What to produce >> Copy every line of the data that contains the string "will".
[Material provided — start]
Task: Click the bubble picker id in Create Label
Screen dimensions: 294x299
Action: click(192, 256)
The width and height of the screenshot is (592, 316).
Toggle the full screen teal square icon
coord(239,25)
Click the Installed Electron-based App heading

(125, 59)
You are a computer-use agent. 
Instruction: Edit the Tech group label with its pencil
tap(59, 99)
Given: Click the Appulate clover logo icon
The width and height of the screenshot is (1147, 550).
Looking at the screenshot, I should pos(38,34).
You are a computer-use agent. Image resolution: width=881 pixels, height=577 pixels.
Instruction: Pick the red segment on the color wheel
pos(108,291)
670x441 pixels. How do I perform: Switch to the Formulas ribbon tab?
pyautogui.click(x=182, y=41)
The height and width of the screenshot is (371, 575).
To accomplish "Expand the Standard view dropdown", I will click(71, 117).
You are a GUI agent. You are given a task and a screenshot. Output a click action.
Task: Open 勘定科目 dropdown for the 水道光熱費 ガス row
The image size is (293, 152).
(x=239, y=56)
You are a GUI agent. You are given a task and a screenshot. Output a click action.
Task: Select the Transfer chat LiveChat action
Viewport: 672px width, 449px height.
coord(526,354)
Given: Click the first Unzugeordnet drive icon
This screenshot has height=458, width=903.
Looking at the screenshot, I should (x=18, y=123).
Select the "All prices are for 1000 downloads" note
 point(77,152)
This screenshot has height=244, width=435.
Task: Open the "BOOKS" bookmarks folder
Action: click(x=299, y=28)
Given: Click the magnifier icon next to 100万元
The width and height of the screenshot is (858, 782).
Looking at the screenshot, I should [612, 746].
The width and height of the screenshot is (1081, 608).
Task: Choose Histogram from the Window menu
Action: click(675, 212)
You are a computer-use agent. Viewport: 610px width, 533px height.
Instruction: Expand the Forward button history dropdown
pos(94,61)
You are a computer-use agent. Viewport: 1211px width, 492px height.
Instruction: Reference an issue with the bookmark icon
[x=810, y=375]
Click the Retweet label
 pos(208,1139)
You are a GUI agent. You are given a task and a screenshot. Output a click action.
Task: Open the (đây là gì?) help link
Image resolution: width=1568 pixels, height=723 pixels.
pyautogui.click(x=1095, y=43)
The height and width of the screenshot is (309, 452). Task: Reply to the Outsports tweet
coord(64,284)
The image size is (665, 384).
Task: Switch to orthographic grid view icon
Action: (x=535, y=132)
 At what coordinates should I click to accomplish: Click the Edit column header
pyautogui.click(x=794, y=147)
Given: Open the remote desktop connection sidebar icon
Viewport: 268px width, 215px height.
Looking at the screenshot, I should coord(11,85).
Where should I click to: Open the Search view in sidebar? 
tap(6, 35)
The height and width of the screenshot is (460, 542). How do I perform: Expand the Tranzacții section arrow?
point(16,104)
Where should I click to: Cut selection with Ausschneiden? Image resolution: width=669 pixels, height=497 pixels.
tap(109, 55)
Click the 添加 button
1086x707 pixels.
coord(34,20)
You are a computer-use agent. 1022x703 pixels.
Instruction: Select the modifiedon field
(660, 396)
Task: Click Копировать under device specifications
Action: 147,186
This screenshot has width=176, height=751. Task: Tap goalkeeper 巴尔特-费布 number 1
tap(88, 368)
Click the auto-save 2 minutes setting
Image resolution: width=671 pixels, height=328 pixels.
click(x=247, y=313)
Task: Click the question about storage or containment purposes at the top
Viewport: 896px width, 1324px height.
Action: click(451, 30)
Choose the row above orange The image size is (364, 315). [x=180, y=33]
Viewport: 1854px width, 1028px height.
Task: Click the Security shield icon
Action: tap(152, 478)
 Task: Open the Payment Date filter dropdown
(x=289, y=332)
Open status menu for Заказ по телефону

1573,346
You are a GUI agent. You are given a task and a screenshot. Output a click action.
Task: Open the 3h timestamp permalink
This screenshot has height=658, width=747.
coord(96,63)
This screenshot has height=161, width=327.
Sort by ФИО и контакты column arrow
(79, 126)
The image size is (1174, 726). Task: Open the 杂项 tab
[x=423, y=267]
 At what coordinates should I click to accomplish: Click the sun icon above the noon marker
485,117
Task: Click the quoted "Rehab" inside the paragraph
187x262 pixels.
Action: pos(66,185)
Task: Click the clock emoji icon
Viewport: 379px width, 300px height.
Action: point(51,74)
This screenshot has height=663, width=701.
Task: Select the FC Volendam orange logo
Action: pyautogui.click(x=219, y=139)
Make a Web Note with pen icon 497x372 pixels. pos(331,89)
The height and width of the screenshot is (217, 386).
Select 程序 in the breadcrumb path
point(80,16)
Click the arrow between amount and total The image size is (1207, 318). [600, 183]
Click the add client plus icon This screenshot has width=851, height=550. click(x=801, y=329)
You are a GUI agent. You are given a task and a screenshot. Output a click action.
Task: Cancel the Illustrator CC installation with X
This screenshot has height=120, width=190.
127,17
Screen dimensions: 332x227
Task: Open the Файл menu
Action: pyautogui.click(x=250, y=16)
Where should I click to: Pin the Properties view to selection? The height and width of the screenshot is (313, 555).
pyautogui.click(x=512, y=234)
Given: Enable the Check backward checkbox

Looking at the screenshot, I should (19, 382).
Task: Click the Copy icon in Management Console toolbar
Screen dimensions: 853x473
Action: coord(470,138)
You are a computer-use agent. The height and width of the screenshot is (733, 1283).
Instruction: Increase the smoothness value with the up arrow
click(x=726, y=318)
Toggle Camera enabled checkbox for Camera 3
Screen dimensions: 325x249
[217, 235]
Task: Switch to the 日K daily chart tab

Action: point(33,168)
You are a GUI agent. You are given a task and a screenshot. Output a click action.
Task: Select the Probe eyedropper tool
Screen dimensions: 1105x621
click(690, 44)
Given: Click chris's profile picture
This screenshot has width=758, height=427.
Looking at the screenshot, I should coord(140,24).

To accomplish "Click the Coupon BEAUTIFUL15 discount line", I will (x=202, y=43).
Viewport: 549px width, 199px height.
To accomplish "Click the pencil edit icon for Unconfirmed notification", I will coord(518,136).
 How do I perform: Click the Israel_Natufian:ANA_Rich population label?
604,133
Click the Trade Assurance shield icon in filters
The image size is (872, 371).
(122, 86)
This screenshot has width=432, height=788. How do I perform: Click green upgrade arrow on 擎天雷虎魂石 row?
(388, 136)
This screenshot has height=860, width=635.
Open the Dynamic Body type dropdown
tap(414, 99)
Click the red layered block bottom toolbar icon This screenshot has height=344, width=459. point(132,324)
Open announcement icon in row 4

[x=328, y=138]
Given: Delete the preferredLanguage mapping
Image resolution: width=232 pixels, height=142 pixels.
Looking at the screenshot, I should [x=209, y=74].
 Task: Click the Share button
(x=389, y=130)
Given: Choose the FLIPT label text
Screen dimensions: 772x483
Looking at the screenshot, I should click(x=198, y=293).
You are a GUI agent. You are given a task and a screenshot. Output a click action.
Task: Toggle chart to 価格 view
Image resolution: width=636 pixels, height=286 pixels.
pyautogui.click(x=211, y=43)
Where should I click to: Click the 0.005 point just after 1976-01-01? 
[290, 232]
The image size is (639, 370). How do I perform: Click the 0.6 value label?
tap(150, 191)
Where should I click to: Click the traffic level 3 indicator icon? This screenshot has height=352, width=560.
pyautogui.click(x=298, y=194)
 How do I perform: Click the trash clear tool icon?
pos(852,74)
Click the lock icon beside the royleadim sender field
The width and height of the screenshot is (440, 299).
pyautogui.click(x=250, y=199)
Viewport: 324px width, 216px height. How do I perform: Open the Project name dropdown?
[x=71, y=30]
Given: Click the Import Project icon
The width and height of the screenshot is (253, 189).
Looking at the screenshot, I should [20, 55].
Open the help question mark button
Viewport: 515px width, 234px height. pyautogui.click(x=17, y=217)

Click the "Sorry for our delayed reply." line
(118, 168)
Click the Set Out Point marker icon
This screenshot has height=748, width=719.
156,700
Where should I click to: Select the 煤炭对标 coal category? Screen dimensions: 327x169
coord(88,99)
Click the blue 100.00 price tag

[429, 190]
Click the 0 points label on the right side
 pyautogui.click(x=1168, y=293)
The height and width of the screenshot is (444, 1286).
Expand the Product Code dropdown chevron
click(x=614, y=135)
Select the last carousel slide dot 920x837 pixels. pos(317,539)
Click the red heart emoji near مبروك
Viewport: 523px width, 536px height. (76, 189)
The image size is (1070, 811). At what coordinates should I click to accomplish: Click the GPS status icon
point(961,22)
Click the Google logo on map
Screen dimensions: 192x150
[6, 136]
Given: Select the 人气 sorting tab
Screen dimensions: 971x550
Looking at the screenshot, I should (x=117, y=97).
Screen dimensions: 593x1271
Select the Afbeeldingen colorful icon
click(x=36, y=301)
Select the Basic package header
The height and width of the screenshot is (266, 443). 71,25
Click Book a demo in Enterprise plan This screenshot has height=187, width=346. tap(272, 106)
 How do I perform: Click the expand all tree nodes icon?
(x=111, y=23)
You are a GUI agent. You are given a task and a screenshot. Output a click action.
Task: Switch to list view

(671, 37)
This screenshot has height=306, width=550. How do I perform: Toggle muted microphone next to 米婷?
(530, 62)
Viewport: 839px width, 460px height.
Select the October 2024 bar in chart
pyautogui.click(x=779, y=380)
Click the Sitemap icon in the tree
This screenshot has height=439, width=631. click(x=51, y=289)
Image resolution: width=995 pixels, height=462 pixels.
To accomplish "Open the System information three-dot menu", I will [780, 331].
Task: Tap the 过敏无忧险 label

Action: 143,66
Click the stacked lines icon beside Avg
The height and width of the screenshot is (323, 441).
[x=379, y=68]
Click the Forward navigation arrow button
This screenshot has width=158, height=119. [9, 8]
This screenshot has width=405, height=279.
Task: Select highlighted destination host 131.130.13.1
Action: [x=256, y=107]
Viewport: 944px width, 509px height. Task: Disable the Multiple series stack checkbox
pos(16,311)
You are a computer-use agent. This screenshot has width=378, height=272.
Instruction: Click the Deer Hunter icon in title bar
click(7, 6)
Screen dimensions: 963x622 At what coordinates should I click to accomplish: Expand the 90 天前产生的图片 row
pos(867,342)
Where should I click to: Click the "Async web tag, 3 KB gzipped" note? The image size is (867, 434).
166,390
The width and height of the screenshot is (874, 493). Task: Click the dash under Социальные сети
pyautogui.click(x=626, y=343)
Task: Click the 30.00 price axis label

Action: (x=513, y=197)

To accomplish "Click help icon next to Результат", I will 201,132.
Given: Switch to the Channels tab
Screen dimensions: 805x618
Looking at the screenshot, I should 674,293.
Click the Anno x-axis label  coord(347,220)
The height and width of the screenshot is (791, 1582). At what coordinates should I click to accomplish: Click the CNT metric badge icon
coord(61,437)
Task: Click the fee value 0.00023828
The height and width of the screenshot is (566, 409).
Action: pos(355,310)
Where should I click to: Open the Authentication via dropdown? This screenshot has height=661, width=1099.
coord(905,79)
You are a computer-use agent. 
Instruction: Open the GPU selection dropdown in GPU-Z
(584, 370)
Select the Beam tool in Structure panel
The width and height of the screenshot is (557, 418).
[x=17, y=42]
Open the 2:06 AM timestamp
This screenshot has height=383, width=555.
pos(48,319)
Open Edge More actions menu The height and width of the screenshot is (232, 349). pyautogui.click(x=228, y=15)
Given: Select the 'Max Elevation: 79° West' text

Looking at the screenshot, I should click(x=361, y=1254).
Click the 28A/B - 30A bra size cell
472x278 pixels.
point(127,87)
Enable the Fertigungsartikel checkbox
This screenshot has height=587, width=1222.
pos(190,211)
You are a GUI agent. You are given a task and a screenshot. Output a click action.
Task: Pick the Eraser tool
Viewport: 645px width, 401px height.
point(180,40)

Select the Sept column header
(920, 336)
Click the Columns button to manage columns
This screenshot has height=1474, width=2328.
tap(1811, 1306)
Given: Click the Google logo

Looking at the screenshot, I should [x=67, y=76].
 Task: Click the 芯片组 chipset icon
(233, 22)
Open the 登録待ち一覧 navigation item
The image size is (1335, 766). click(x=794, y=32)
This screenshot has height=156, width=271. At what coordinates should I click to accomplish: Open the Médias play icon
[Material provided — finish]
Reply >>
To accomplish "Expand the Standard view dropdown", I will click(71, 117).
To accomplish "Click the Coupon BEAUTIFUL15 discount line", I will (x=202, y=43).
To accomplish "Click the pencil edit icon for Unconfirmed notification", I will coord(518,136).
To accomplish "Open the System information three-dot menu", I will [780, 331].
To accomplish "Click help icon next to Результат", I will 201,132.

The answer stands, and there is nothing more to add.